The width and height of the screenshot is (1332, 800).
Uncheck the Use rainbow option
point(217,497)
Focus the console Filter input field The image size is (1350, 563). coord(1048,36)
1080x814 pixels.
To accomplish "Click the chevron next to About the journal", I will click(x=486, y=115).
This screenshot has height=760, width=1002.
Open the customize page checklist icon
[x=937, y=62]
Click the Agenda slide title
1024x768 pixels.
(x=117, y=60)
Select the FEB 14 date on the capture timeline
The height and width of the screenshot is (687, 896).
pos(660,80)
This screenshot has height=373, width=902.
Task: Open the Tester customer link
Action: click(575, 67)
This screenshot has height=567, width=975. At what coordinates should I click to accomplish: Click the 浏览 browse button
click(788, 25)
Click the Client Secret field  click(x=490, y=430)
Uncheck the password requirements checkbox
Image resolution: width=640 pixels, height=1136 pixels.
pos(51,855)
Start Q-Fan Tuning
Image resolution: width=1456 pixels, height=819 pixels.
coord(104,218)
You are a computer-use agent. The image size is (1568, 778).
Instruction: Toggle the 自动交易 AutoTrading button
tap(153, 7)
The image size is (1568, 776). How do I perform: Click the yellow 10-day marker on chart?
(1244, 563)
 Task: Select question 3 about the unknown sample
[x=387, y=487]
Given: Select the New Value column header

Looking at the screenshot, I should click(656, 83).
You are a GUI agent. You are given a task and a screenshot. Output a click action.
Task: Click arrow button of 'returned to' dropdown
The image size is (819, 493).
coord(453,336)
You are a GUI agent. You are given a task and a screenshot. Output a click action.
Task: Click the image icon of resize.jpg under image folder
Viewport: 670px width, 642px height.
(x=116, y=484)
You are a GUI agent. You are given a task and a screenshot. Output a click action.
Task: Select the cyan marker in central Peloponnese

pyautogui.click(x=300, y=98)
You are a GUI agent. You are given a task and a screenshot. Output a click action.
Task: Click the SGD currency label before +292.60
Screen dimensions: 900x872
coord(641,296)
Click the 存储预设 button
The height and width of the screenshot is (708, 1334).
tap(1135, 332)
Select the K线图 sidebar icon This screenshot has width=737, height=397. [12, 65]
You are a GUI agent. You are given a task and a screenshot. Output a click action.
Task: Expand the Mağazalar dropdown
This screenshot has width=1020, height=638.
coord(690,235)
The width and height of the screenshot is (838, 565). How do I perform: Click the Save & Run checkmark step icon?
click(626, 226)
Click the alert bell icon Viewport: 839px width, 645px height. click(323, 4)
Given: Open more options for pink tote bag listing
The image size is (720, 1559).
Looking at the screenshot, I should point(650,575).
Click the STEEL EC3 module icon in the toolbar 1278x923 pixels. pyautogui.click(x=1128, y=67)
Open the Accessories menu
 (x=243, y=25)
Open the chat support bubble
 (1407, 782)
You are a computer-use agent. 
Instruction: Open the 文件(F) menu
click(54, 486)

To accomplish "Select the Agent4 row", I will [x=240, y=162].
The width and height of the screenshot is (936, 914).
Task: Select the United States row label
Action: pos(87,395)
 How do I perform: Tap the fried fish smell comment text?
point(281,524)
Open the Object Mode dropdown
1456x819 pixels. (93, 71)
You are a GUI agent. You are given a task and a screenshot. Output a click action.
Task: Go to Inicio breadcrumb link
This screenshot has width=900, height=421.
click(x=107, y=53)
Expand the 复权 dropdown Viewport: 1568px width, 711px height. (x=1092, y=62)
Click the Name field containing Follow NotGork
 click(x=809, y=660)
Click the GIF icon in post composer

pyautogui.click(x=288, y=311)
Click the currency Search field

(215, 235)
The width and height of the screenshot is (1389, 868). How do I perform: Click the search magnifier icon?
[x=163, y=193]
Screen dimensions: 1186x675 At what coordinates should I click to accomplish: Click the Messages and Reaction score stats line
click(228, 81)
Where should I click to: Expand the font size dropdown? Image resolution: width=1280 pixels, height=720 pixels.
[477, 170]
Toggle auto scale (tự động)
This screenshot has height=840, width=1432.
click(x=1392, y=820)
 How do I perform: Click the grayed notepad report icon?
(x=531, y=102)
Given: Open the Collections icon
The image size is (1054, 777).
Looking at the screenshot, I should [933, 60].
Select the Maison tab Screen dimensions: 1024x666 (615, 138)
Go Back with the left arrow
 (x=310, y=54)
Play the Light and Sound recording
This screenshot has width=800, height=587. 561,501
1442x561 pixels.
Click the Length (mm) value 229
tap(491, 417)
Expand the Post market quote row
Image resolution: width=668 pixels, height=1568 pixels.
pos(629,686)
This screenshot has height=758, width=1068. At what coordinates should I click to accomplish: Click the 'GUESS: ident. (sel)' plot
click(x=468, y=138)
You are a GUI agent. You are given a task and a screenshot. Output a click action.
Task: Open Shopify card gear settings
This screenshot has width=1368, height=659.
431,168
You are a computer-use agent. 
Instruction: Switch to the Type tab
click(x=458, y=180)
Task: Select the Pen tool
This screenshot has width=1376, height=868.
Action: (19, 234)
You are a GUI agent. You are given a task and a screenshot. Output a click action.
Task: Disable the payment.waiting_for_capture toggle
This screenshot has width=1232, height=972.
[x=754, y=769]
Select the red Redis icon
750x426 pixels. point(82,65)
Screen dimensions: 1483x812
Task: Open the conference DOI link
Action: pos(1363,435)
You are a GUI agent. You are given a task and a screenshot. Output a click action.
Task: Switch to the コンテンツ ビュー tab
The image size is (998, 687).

--------------------------------

Rewrite every record with the phrase "GUI agent" replaced by "interface agent" and everything else left unchanged.

The width and height of the screenshot is (1332, 800).
Uncheck the Use rainbow option
point(217,497)
Focus the console Filter input field The image size is (1350, 563). coord(1048,36)
1080x814 pixels.
To accomplish "Click the chevron next to About the journal", I will click(x=486, y=115).
This screenshot has height=760, width=1002.
Open the customize page checklist icon
[x=937, y=62]
Click the Agenda slide title
1024x768 pixels.
(x=117, y=60)
Select the FEB 14 date on the capture timeline
The height and width of the screenshot is (687, 896).
pos(660,80)
This screenshot has height=373, width=902.
Task: Open the Tester customer link
Action: click(575, 67)
This screenshot has height=567, width=975. At what coordinates should I click to accomplish: Click the 浏览 browse button
click(788, 25)
Click the Client Secret field  click(x=490, y=430)
Uncheck the password requirements checkbox
Image resolution: width=640 pixels, height=1136 pixels.
pos(51,855)
Start Q-Fan Tuning
Image resolution: width=1456 pixels, height=819 pixels.
coord(104,218)
You are a computer-use agent. The image size is (1568, 778).
Instruction: Toggle the 自动交易 AutoTrading button
tap(153, 7)
The image size is (1568, 776). How do I perform: Click the yellow 10-day marker on chart?
(1244, 563)
 Task: Select question 3 about the unknown sample
[x=387, y=487]
Given: Select the New Value column header

Looking at the screenshot, I should click(656, 83).
You are a interface agent. You are given a task and a screenshot. Output a click action.
Task: Click arrow button of 'returned to' dropdown
The image size is (819, 493).
coord(453,336)
You are a interface agent. You are given a task and a screenshot. Output a click action.
Task: Click the image icon of resize.jpg under image folder
Viewport: 670px width, 642px height.
(x=116, y=484)
You are a interface agent. You are given a task and a screenshot. Output a click action.
Task: Select the cyan marker in central Peloponnese

pyautogui.click(x=300, y=98)
You are a interface agent. You are given a task and a screenshot. Output a click action.
Task: Click the SGD currency label before +292.60
Screen dimensions: 900x872
coord(641,296)
Click the 存储预设 button
The height and width of the screenshot is (708, 1334).
tap(1135, 332)
Select the K线图 sidebar icon This screenshot has width=737, height=397. [12, 65]
You are a interface agent. You are given a task and a screenshot. Output a click action.
Task: Expand the Mağazalar dropdown
This screenshot has width=1020, height=638.
coord(690,235)
The width and height of the screenshot is (838, 565). How do I perform: Click the Save & Run checkmark step icon?
click(626, 226)
Click the alert bell icon Viewport: 839px width, 645px height. click(323, 4)
Given: Open more options for pink tote bag listing
The image size is (720, 1559).
Looking at the screenshot, I should point(650,575).
Click the STEEL EC3 module icon in the toolbar 1278x923 pixels. pyautogui.click(x=1128, y=67)
Open the Accessories menu
 (x=243, y=25)
Open the chat support bubble
 (1407, 782)
You are a computer-use agent. 
Instruction: Open the 文件(F) menu
click(54, 486)

To accomplish "Select the Agent4 row", I will [x=240, y=162].
The width and height of the screenshot is (936, 914).
Task: Select the United States row label
Action: pos(87,395)
 How do I perform: Tap the fried fish smell comment text?
point(281,524)
Open the Object Mode dropdown
1456x819 pixels. (93, 71)
You are a interface agent. You are given a task and a screenshot. Output a click action.
Task: Go to Inicio breadcrumb link
This screenshot has width=900, height=421.
click(x=107, y=53)
Expand the 复权 dropdown Viewport: 1568px width, 711px height. (x=1092, y=62)
Click the Name field containing Follow NotGork
 click(x=809, y=660)
Click the GIF icon in post composer

pyautogui.click(x=288, y=311)
Click the currency Search field

(215, 235)
The width and height of the screenshot is (1389, 868). How do I perform: Click the search magnifier icon?
[x=163, y=193]
Screen dimensions: 1186x675 At what coordinates should I click to accomplish: Click the Messages and Reaction score stats line
click(228, 81)
Where should I click to: Expand the font size dropdown? Image resolution: width=1280 pixels, height=720 pixels.
[477, 170]
Toggle auto scale (tự động)
This screenshot has height=840, width=1432.
click(x=1392, y=820)
 How do I perform: Click the grayed notepad report icon?
(x=531, y=102)
Given: Open the Collections icon
The image size is (1054, 777).
Looking at the screenshot, I should [933, 60].
Select the Maison tab Screen dimensions: 1024x666 (615, 138)
Go Back with the left arrow
 (x=310, y=54)
Play the Light and Sound recording
This screenshot has width=800, height=587. 561,501
1442x561 pixels.
Click the Length (mm) value 229
tap(491, 417)
Expand the Post market quote row
Image resolution: width=668 pixels, height=1568 pixels.
pos(629,686)
This screenshot has height=758, width=1068. At what coordinates should I click to accomplish: Click the 'GUESS: ident. (sel)' plot
click(x=468, y=138)
You are a interface agent. You are given a task and a screenshot. Output a click action.
Task: Open Shopify card gear settings
This screenshot has width=1368, height=659.
431,168
You are a computer-use agent. 
Instruction: Switch to the Type tab
click(x=458, y=180)
Task: Select the Pen tool
This screenshot has width=1376, height=868.
Action: (19, 234)
You are a interface agent. You are given a task and a screenshot. Output a click action.
Task: Disable the payment.waiting_for_capture toggle
This screenshot has width=1232, height=972.
[x=754, y=769]
Select the red Redis icon
750x426 pixels. point(82,65)
Screen dimensions: 1483x812
Task: Open the conference DOI link
Action: pos(1363,435)
You are a interface agent. You are given a task and a screenshot. Output a click action.
Task: Switch to the コンテンツ ビュー tab
The image size is (998, 687).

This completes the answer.